(333c) Salt Ions Accumulation in Bipolar Membranes Limits the Maximum Rate of Neutralisation

Bipolar membranes (BPMs) are increasingly employed in electrochemical technologies that aim to address urgent global energy and sustainability challenges . Their unique structure – consisting of a cation- (CEL) and an anion-exchange layer (AEL) joined at a catalytic interface – allows for water dissociation under reverse bias and neutralisation of H⁺ and OH^- under forward bias. This dual function makes BPMs especially attractive for use in acid-base flow batteries, CO₂ electrolysers, hybrid fuel cells, and electrodialysis systems.

In recent years, BPMs operating under forward bias have garnered particular attention due to their potential to enable energy recovery from pH gradients and facilitate ion-selective electrochemical conversion. However, their performance in real systems is often lower than expected. One of the main challenges arises from the contamination of acid and base electrolytes with salt ions – such as Na⁺ and Cl^- - which typically occurs due to ion crossover in closed-loop systems or during long-term operation.

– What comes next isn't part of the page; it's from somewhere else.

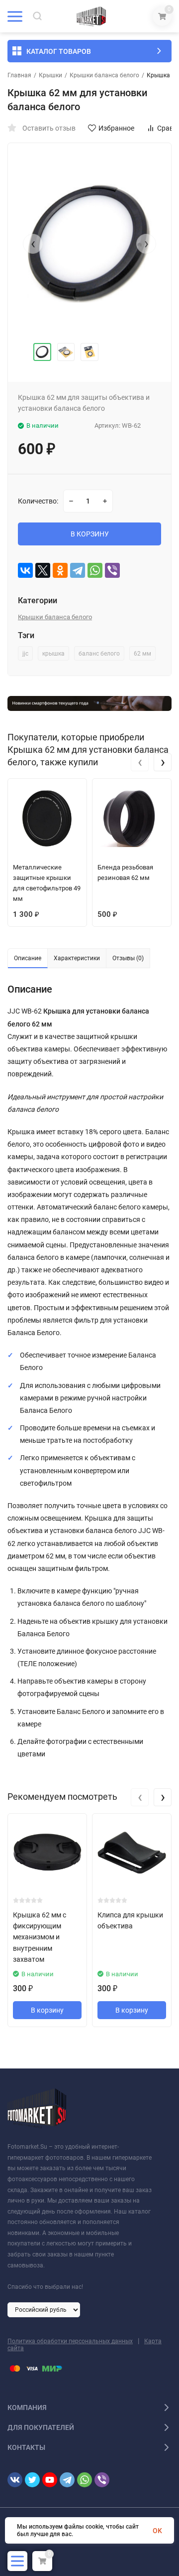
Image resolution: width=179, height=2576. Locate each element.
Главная (19, 75)
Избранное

While previous studies have shown that the presence of salt can degrade BPM performance, the underlying mechanism has remained unclear. Specifically, the question of how salt ions influence H⁺ and OH^- transport during forward bias operation has not been adequately addressed. In this study, we investigate the origin of salt-induced limitations in BPMs under forward bias, focusing on the emergence of ionic blockade and how it governs the maximum neutralisation rate. Using electrochemical impedance spectroscopy (EIS) alongside polarisation measurements in a controlled cell setup, we identify the key transport phenomena responsible and propose strategies for mitigation.